6. Tuduhan buruk

43 10 0
                                    



Satu bulan telah berlalu, pekerjaan Nura berjalan baik. Pagi hari yang menganggu bisa teratasi, dimana ia melihat sebuah keluarga yang berbahagia, kecupan di kening yang membuat iri Nura. Melihat hal itu, kadang ia berkhayal, seharusnya aku berada di posisi Mbak Nesha, namun kemudian Nura menepis khayalan tersebut. Ia menggelengkan kepalanya, tidakkah ia harusnya bersyukur dengan kehidupannya sekarang. Mapan dengan usahanya sendiri, mapan dengan kerja kerasnya sendiri, walaupun tak ia pungkiri bahwa ia terkadang kesepian.

Seperti beberapa hari lalu, pria yang sering menemaninya, menghiburnya setiap hari pergi ke Surabaya beberapa hari, Nura merasa kehilangan jika tidak ada Ivan, ia hanya bisa mengurung diri saja di rumah.
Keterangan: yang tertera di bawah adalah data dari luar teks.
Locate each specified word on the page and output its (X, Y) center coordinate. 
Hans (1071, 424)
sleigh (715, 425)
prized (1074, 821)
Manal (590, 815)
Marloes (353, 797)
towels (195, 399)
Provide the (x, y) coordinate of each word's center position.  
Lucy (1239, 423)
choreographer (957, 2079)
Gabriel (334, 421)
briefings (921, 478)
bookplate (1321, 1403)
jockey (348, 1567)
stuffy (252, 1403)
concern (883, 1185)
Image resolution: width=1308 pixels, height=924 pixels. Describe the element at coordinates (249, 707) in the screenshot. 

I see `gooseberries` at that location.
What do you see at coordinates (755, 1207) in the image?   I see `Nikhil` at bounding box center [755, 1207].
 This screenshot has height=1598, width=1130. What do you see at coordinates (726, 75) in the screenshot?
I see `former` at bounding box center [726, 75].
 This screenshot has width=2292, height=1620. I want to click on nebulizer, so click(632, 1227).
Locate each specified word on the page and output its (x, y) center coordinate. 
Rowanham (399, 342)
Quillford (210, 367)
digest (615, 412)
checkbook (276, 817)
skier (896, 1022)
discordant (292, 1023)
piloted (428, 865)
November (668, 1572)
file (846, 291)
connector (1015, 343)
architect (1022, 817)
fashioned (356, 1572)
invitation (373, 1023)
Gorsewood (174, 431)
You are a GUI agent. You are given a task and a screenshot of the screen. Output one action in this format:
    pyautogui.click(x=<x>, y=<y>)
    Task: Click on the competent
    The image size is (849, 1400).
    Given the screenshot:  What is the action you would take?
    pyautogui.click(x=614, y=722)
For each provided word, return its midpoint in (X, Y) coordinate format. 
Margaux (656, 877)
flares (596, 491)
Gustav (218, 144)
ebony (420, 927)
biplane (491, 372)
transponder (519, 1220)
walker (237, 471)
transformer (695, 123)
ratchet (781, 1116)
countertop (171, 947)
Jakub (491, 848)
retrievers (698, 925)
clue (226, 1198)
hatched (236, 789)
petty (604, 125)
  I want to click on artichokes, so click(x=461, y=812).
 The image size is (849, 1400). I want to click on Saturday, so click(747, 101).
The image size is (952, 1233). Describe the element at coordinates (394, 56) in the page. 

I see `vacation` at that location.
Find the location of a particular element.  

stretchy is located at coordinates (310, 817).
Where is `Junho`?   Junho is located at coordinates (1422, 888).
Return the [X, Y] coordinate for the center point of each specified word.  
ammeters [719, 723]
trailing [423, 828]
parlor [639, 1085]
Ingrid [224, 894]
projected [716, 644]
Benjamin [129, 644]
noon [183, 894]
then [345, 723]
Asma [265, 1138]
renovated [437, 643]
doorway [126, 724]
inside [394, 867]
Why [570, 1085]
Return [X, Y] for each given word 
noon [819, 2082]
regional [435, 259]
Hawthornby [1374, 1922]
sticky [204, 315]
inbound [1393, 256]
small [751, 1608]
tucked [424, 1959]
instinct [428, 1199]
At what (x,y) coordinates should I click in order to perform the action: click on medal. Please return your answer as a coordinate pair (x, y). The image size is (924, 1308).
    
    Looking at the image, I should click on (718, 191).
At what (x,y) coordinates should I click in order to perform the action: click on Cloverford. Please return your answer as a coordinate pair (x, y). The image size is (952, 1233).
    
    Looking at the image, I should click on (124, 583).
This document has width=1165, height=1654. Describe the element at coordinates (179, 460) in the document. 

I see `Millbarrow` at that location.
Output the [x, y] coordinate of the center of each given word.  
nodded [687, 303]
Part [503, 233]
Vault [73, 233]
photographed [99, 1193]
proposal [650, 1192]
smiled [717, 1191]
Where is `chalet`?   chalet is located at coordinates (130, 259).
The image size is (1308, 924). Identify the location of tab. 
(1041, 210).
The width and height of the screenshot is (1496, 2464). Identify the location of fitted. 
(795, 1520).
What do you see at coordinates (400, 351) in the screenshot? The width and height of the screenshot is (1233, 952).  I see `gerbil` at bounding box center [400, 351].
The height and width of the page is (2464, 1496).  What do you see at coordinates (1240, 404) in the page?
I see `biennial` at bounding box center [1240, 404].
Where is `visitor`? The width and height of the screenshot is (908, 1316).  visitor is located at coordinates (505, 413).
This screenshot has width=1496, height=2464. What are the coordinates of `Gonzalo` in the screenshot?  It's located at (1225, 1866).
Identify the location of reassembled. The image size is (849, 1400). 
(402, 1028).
Sebenarnya Nura tidak ingin bergantung, hanya saja.. Ivan memang satu frekuensi dengannya. Tukang nongkrong, tukang jajan, dan tukang rebahan. Sekalipun Ivan di rumah Nura, sekalipun mereka kekenyangan dan mendapatkan rasa kantuk yang luar biasa, mereka tidur di sofa, dan tidak melakukan hal-hal aneh. Ivan, dia benar-benar menjaga Nura dengan baik.

Pagi ini, Nura sudah bersiap untuk bekerja, ia sudah rapi. Sarapan pun sudah ia bawa di dalam mobilnya. Nura membuka gerbang rumahnya, dan ia bertemu dengan Nesha.
"Berangkat, Ra?" Sapa Nesha.

Nura mengangguk.
"Iya Mbak," jawab Nura. Nesha mengangguk. Ia sedang memilih-milih sayuran di tukang sayur langganannya.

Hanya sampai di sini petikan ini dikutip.